Stored items
▼

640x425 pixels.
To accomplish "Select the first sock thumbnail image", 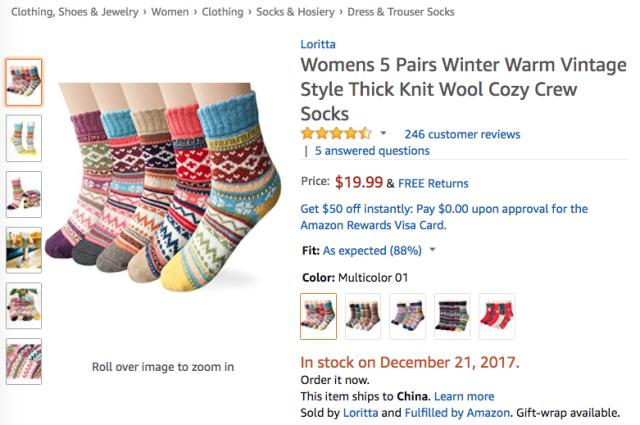I will (23, 82).
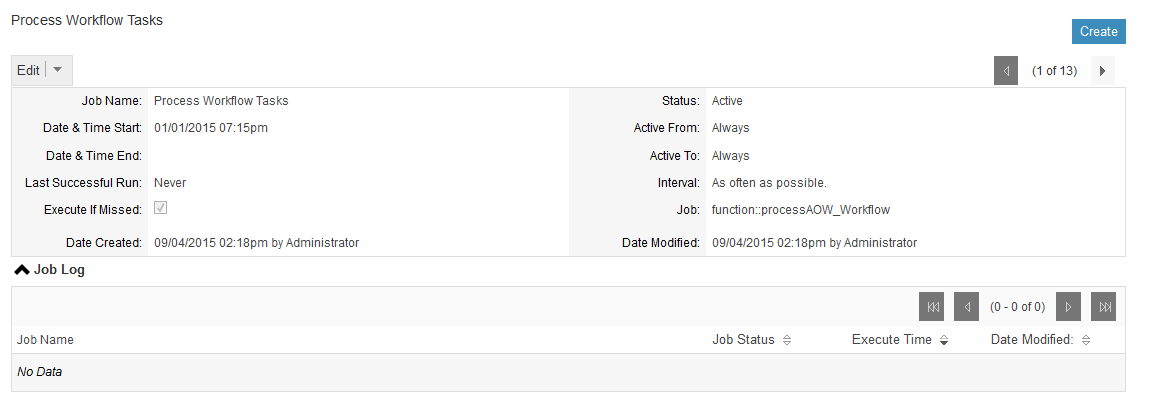The height and width of the screenshot is (404, 1152).
Task: Go to previous Job Log page
Action: pyautogui.click(x=966, y=307)
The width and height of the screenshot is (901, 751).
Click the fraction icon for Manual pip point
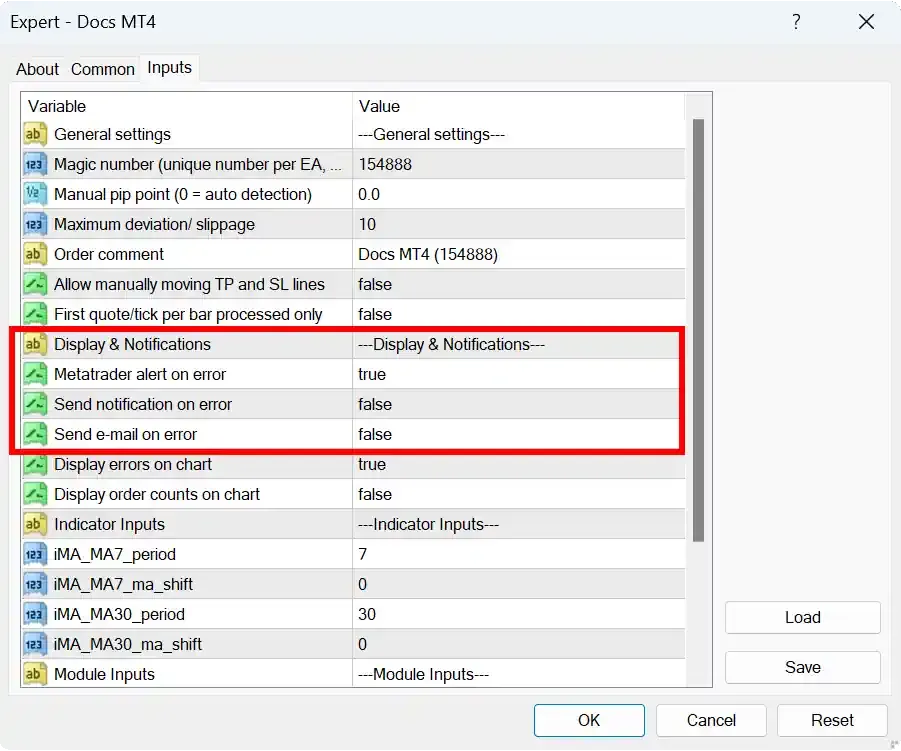(x=35, y=194)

▲

▸ Work item
From the line containing "The width and" to the last line of the entries, copy every line exactly, including both ends, and leave out the pictures.

▸ Task answer
The width and height of the screenshot is (901, 751).
Click the fraction icon for Manual pip point
(x=35, y=194)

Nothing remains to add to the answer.